München, Maxvorstadt, Ende Juli. Hier entsteht zurzeit ein halbes Stadtviertel, die ehrwürdige Löwenbrauerei verschwindet hinter modernen Neubauten, ein architektonischer Brennpunkt, in dem Alt und Neu nicht so richtig zusammenpassen wollen.

Wir befinden uns auf einer Baustelle. Das Bier wird in Schubkarren umhergefahren, man bedient sich am Baustellenbuffet mit Leberkäse und Bratwurst und sitzt auf Bierkisten. Nein, wir sind nicht beim Richtfest eines neuen Gebäudes, sondern auf dem Münchener Architektursommer, zu dem die Firma Bromberger Büro Gestaltung in die Glashalle der „Nymphe 5" eingeladen hat. Etwa 250 Gäste, vorwiegend Architekten und Planer, sind zu dieser vom Büro Wengmann + Rattan (bekannt unter anderem durch den Münchner designparcours) organisierten Veranstaltung gekommen. Das übergreifende Thema „Baustelle" sorgt für ein ungewöhnliches Ambiente und ist ein erfrischender Gegenentwurf zu den üblichen Sektempfängen und Cocktailparties. Die von Bromberger vertretenen Firmen Object Carpet, Montana, Quinze&Milan, Montis, Interstuhl, Holzmedia, Element one und Invista/Antron waren aufgefordert, sich in ihren Präsentationen am Thema zu orientieren, besonders bei Quinze&Milan gelingt das sehr gut. Auf Tapeziertischen liegen von den Firmen individuell angefertigte Banner aus Vinyl, von denen sich die Gäste am Ende ein Stück abschneiden und sich daraus vor Ort eine Tasche nähen lassen können. Einer der Höhepunkte ist der Auftritt der Textilkünstlerin Stephanie Müller, die in ihrer Modeperformance Kleiderunikate und Accessoires präsentiert, die sich wie nach dem Baukastenprinzip beliebig miteinander kombinieren lassen. Mode und Architektur verschmelzen in der Performance zu einer einzigen Disziplin, in die Bauzäune werden Botschaften eingestickt, es geht bei Stephanie Müller immer auch um die subversive Aneignung des öffentlichen Raums. In New York scheint das Besticken von Bauzäunen zurzeit ein angesagtes Mittel, quasi ein kreativer Nachfolger des Graffitis, wie wir von der Künstlerin erfahren, die sich dem Thema auch in mehreren Publikationen gewidmet hat.

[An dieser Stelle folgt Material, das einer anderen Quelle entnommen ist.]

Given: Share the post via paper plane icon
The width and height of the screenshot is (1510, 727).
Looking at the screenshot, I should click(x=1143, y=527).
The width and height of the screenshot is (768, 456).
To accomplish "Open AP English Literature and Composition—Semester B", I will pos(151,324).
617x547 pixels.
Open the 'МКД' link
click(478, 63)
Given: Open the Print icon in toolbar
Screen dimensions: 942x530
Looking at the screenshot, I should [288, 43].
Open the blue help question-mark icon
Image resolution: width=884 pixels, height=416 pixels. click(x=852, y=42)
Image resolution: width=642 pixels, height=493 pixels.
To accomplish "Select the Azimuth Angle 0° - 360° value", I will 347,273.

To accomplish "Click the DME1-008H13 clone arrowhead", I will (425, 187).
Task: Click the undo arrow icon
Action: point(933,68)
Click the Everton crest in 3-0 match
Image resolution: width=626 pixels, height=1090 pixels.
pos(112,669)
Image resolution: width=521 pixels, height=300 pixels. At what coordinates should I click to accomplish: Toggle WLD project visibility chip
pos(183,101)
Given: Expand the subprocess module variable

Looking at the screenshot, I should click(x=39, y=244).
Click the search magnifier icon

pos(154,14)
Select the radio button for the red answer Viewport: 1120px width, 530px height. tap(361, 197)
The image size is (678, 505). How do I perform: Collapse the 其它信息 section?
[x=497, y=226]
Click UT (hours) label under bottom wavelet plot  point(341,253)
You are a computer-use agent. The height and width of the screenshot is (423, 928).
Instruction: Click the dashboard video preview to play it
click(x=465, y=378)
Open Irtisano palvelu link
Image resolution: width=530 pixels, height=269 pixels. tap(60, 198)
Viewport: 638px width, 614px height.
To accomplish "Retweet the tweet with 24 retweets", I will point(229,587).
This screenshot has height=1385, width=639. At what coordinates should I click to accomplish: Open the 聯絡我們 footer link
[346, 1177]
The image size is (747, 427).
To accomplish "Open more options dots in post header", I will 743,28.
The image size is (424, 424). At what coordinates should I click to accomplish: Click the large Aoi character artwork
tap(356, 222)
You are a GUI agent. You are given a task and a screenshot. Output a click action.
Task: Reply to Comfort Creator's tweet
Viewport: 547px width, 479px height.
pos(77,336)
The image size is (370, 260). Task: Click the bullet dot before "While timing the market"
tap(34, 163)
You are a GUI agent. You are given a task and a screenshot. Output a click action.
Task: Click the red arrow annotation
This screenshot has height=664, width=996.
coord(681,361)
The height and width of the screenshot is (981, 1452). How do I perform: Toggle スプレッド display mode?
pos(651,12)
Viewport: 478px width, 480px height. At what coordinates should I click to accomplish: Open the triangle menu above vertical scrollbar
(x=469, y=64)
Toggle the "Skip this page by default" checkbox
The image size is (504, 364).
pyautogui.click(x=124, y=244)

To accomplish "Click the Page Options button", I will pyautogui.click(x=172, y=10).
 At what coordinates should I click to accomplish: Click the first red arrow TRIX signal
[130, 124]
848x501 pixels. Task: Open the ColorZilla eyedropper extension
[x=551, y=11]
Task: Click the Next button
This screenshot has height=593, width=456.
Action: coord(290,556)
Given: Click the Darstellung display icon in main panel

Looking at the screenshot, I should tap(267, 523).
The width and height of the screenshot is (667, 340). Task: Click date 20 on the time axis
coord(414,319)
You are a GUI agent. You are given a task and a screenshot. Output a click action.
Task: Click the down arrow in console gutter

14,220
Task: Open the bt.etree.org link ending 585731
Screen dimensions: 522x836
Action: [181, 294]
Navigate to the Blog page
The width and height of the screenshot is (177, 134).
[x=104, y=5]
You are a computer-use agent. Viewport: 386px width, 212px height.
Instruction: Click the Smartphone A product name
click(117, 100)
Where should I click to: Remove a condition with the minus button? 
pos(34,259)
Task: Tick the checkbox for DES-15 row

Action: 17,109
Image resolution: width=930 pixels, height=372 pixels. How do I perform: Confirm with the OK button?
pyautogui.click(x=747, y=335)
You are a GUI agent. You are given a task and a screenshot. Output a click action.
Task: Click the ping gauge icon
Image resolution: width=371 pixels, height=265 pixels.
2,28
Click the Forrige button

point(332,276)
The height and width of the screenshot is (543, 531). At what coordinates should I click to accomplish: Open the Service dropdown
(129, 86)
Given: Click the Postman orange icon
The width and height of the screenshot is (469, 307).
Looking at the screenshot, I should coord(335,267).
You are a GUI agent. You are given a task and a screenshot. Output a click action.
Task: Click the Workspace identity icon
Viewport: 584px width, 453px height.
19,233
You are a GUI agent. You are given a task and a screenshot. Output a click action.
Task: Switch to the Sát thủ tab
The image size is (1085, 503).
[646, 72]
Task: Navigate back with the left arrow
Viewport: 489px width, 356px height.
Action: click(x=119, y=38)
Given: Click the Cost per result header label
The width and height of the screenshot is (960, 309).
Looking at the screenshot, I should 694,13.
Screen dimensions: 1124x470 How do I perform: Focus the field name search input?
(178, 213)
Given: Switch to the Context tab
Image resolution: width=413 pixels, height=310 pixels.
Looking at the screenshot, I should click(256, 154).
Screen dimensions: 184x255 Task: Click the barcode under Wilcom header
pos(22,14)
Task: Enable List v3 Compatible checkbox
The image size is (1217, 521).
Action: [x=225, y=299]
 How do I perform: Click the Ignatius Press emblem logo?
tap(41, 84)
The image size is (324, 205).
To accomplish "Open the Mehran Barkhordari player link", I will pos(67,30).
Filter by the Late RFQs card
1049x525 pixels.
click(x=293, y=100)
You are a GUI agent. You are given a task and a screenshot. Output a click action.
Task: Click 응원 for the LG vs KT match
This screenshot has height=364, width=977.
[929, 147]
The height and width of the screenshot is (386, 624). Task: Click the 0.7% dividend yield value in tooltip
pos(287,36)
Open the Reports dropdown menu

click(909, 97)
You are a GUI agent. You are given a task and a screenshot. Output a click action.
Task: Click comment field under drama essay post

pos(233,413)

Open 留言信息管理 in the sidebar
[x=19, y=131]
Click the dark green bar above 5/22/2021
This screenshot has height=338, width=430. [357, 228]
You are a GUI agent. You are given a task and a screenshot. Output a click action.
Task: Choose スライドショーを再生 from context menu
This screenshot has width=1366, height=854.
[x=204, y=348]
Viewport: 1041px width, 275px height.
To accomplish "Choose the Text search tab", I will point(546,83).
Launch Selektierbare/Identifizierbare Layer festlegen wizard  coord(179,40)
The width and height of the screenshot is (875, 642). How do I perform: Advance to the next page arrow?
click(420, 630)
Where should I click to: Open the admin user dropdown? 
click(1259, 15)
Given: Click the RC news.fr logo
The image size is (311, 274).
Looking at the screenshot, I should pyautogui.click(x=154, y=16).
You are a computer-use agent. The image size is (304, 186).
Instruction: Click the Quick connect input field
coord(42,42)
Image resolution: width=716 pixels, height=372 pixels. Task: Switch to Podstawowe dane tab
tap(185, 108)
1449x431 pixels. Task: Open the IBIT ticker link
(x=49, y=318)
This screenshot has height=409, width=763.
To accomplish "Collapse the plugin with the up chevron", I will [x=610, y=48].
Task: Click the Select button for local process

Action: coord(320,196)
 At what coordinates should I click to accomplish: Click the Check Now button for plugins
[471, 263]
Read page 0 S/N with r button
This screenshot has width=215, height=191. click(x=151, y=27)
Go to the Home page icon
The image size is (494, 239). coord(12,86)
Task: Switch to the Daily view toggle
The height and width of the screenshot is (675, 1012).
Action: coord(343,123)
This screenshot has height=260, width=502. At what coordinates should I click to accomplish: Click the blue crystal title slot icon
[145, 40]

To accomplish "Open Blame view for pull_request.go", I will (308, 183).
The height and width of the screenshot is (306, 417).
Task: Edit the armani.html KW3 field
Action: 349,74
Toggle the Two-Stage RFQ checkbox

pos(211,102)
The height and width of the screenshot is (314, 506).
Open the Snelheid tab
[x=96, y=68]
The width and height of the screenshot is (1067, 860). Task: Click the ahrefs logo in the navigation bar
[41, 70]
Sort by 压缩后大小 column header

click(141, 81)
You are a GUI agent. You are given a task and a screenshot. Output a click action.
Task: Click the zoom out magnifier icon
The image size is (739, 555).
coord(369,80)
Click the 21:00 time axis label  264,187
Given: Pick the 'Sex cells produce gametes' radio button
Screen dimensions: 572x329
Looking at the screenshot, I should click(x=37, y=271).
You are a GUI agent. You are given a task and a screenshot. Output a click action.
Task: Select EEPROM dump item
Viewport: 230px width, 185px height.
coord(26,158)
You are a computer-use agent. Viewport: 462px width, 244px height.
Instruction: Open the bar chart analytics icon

So wird die Veranstaltung in München zu einem ungewöhnlichen und inspirierenden Erlebnis, das Wege und Möglichkeiten für neue und kreative Veranstaltungsformate aufzeigt. Ein Abend, an dem viel und ungezwungen über Architektur, Mode, Design und Stadtplanung diskutiert wird. Was wollen wir mehr!?